- Problem
Starting with the line that contains "You are a GUI", repeat exactly every line through the last one in the records below, and leave out the pictures.

>>>>>

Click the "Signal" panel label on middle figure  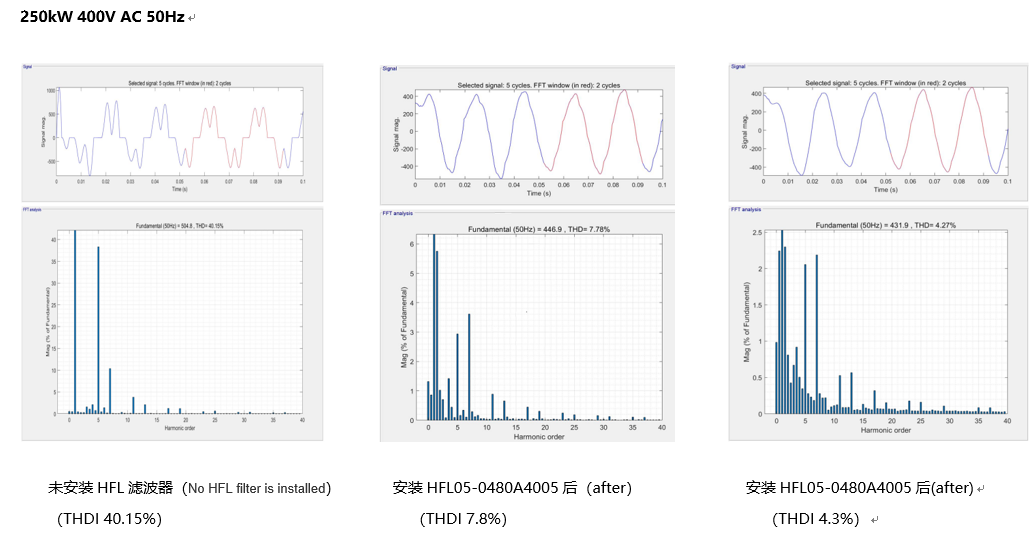click(390, 69)
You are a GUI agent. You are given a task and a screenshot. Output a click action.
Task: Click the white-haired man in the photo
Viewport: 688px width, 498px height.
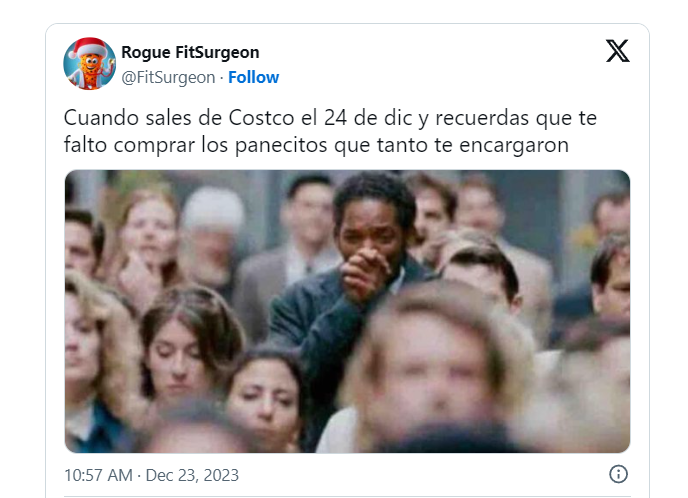point(211,237)
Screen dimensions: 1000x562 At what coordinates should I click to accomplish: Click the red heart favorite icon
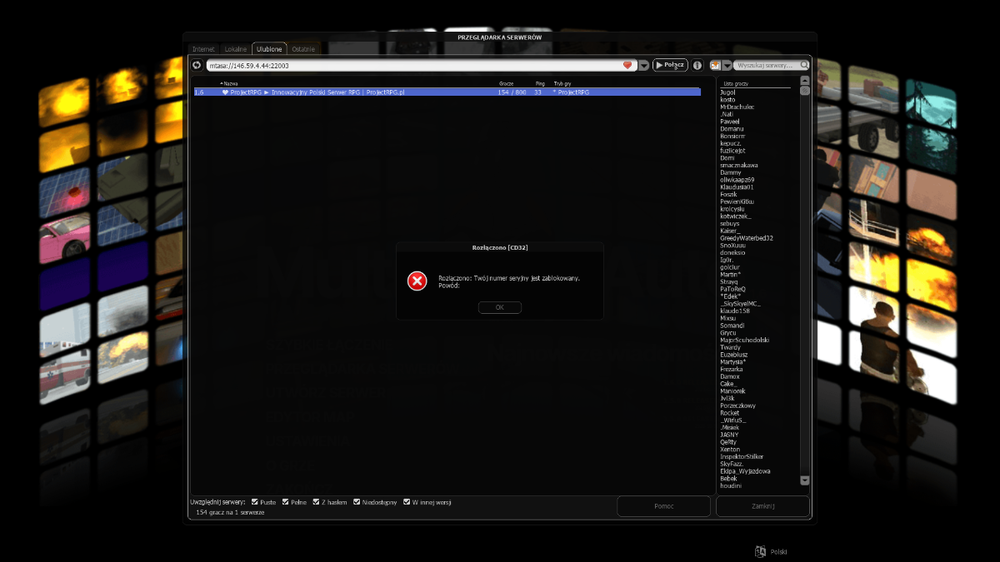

<<<<<

- Expected output
You are a GUI agent. You are given a task and a screenshot. Output a click action.
Task: Click the white-haired man in the photo
Viewport: 688px width, 498px height.
point(211,237)
Screen dimensions: 1000x562 At what coordinates should I click to accomplish: Click the red heart favorite icon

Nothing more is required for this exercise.